Про свой отъезд Фаберовский сочинил, полагая тем самым заставить ее помучится и постоянно возвращаться к нему мыслями. Но ожидаемой немедленной реакции поляк дождаться не успел, потому что издалека, со стороны пруда, раздался приглушенный туманом рев.
– Что-то случилось с мистером Гуриным, – уверенно произнес Фаберовский, прислушиваясь.
– Что вы, это ревет слон, – возразила Пенелопа.
– Слоны там, через туннель под аллеей, а это ревут морские львы.
Артемий Иванович бежал, держа за руку Эстер, по дорожке мимо низкой оградки, окружавший водоем с морскими львами, и трубно голосил:
– Степан!

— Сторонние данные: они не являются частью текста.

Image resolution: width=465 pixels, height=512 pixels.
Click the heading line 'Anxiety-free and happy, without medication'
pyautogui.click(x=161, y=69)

Степан?! Да где же он, черт побери!
Артемий Иванович набрал в грудь побольше воздуха и тут увидел появившегося из тумана Фаберовского с Пенелопой под руку.
– Степан! Что у тебя с рукой?
– А что у меня с рукой? – удивился Фаберовский.

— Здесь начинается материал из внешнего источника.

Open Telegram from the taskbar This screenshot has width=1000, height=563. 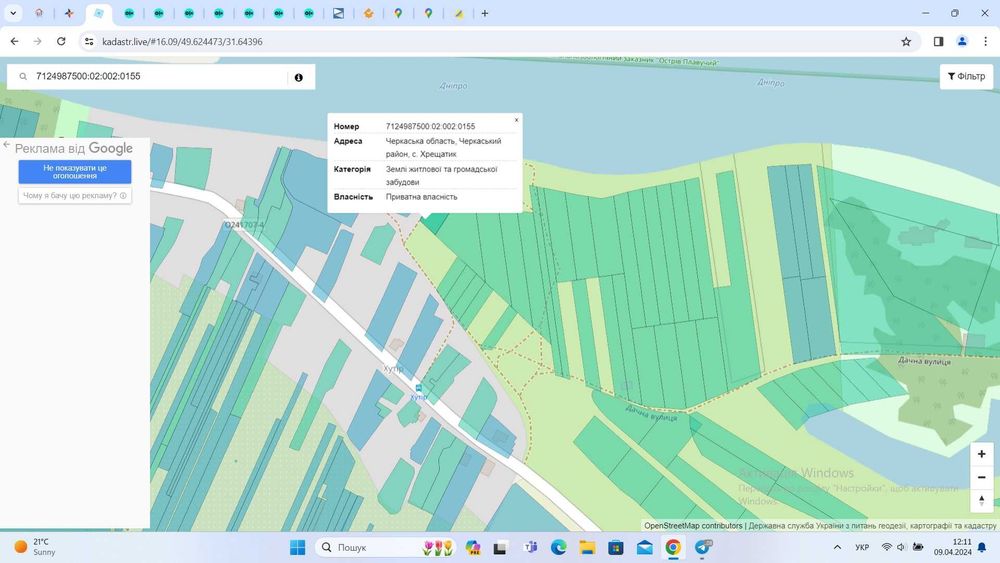pos(703,547)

– Ты же мне сказала, что ему сломали руку! – повернулся к Эстер Артемий Иванович.
– Я пошутила, – тихо пробормотала та, успевшая понять, какую глупость сморозила она, упомянув про Ландезена и едва не раскрыв их с Пенелопой несчастное ночное приключение.
– Ну и шуточки же у тебя! – разозлился Владимиров. – Да вы, англичане, нас русских, наверное, за дикарей считаете? Ни на что не способными, да? Да хочешь, я тебе прямо здесь задушу сивуча голыми руками? – крикнул он и повторил еще громче, чтобы поляк наверняка услышал его: – Я сейчас задушу голого сивуча вот этими самыми руками!
И он бросился на ограду. Морские львы, потревоженные им, поднялись на передние ласты и ревели, показывая мощные зубы. Фаберовский ухватил Владимирова, когда Артемий Иванович уже занес ногу, чтобы затем перевалиться на другую сторону. Эстер истошно визжала, а Пенелопа верещала, представив, как сейчас морские львы разорвут мистера Гурина на куски.
– Опомнитесь, Гурин! – громко укорял Фаберовский Владимирова по-английски. – Неужели вам не жалко бедных львов? Что они вам сделали? И потом, нам придется платить огромный штраф!